The students, in addition to gaining practical experience, learn how to connect the ideas of a different culture and different legal system to their knowledge of U.S. law.

“It really helps them understand the U.S. system better—and to have more tolerance and respect for other cultures,” Sekaquaptewa said. “There’s something about native judges and students working through these problems together that is extremely rewarding and valuable. You’re not getting outsider do-gooders in and imposing their sense of everything onto a different culture. It’s much more symbiotic—and necessary, too, because the modern world is interconnected.”

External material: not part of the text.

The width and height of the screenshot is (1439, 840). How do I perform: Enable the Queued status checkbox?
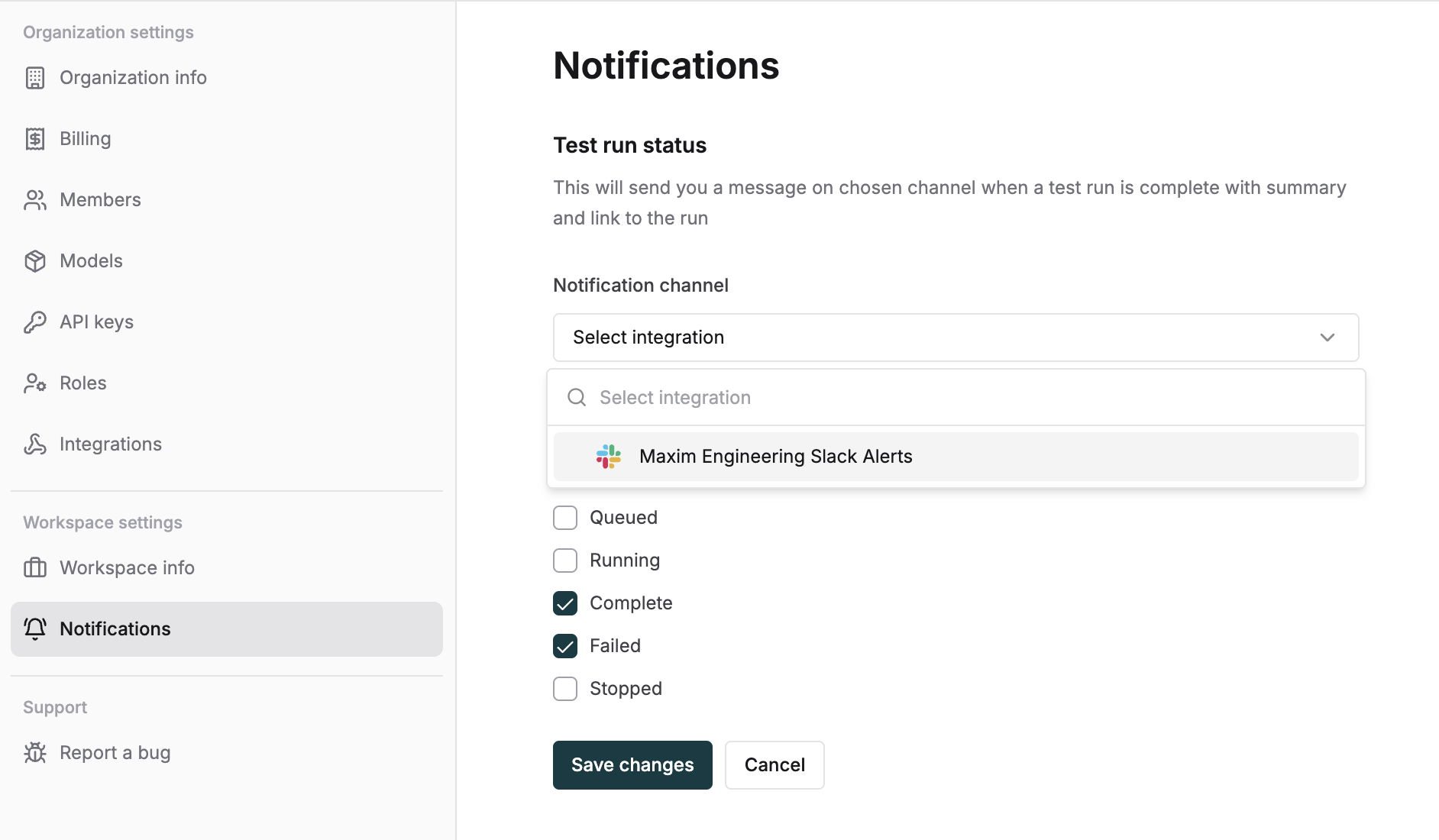tap(565, 518)
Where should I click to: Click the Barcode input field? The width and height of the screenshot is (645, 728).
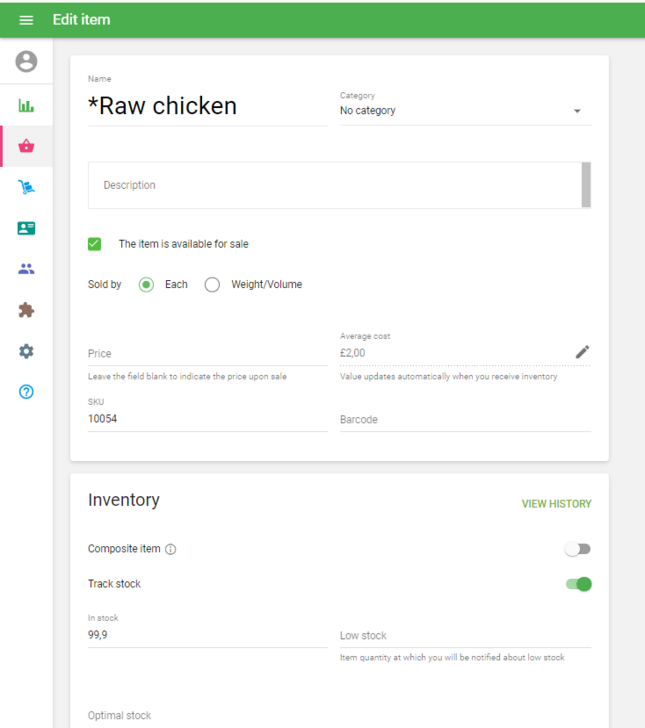click(465, 420)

Baser can attest to the impact. After she graduated from the Law School last spring, she moved to Santa Fe to work for Holland & Hart in the Energy, Environmental, and Natural Resources practice group. Her work doesn’t focus specifically on American Indian law, but in New Mexico native issues intersect regularly—and she arrived ready for that. Sometimes, when she’s dealing with both federal and New Mexico state law, she hears echoes of the jurisdictional tangles she encountered as Hopi clerk.

She was thrilled to see the clerkship become part of a formal program at the Law School, where it can offer other students the opportunity to explore the cultural, historical, and legal issues that captured her interest.

“The students who go to Hopi and work with the appellate judges will see what an interesting and vibrant culture there is—and how important tribal sovereignty and the existence of tribal courts and the existence of bodies of tribal law are,” she said. “This is a real facet of our legal world that people don’t see when they live far away from major reservations.”